Our first topic introduces us to the inherent dangers of certain myths that our culture holds dear. Prince Charming, happily ever after, and the white picket fence are just a few of the phrases that come to mind. Transforming a marriage is, sometimes, about letting go of these images. Recognizing the end of a chapter when it presents itself and finding a way to move on, together.
Though it was not easy, one of the myths that my husband and I let go of was the whole concept of the American Dream. As I discuss in Halfway to Each Other: How a Year in Italy Brought our Family Home, the glossy magazine ordained lifestyle we were working long hours to achieve was the very thing that was getting in the way of our ability to love each other effectively. By stepping completely outside of that lifestyle and moving our family to Italy, we were able to see, more clearly, the downfalls of abundance. Living simply enabled us to create the emotional space needed to reconnect and remember that taking care of each other was more important than taking care of all of the things we had accumulated along the way.

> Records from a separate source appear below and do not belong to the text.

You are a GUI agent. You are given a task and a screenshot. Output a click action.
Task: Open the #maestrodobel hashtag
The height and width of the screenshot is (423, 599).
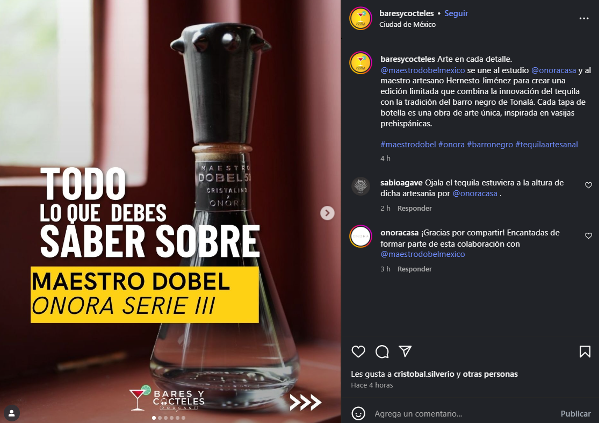coord(408,145)
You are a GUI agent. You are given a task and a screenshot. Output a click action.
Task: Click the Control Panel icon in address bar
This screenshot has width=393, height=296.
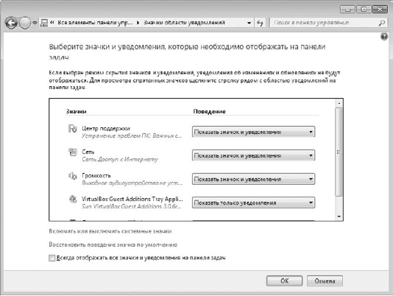pos(44,23)

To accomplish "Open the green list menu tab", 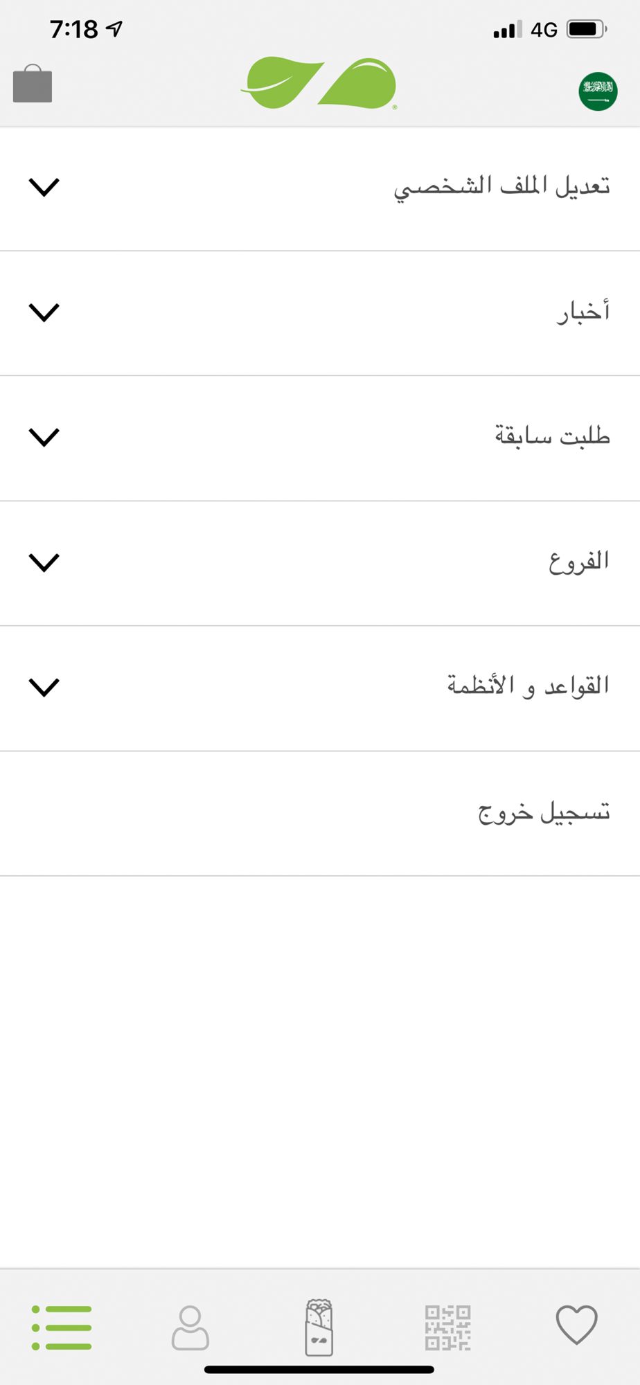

I am excited to present Laura Munson and thank her for being my first guest to the CCC community. Her powerful memoir, This is Not the Story You Think it Is, recounts a painful time in her marriage and how she and her husband worked through it.
Laura delivers her story with courage and insight. This is what she had this to say about letting go.
“One of the things we fear most is being told we are unloved. Especially twenty years into a marriage that for the most part, we feel proud of. My husband and I had existed in the normal ebb and flow of married life: we’d been happy and unhappy together. It seemed important to know how to do both. We’d never really signed up for the happily-ever-after myth. Or had we?
When my husband announced that he no longer loved me and wanted to move out, I was stunned. I knew that he was in deep despair over his failing job, I knew he was wildly frustrated that my books were not getting published with all my efforts and his years of support…but I never saw his woe turning against all that we’d created together. Years of love, adventures, intimacy, laughs. Two happy healthy kids. Land in Montana. Our dream house. That’s what mattered, right? We could survive failing careers, couldn’t we? We’d be the ones to land on our feet, right? The look in his eyes told me that his love came with a cap on it, and that cap had to do with success. That was the piece in our wedding vows I’d missed. His “worse” was much less worse than mine. Had I been standing at that altar vowing to love a quadriplegic in a wheel chair, when he was vowing to be married to anything short of a New York Times bestselling author, but not too short thereof? Was he vowing to a permanently twenty year old body when I was picturing us old and grey and wrinkly, on a front porch? How much had myth run our relationship? Because to me, love was about holding the space for our partner’s hard times. Of course, I had my deal breakers. But being married to a man in financial ruin was not one of them, especially because I knew how hard he worked.
In my heart, I knew what I was up against. He was transferring his pain onto me. Rather than being responsible for his own emotions, he’d decided to blame me and run. I knew this man. This was not his style. He was in deep crisis and I knew that my reacting to his drama would only make things worse. So I said, “I don’t buy it. What can we do to give you the distance you need so you can heal through this season of your life without taking down the family?” Love could survive finances, couldn’t it? Shouldn’t it? The word should: not a good one in the field of myth-busting.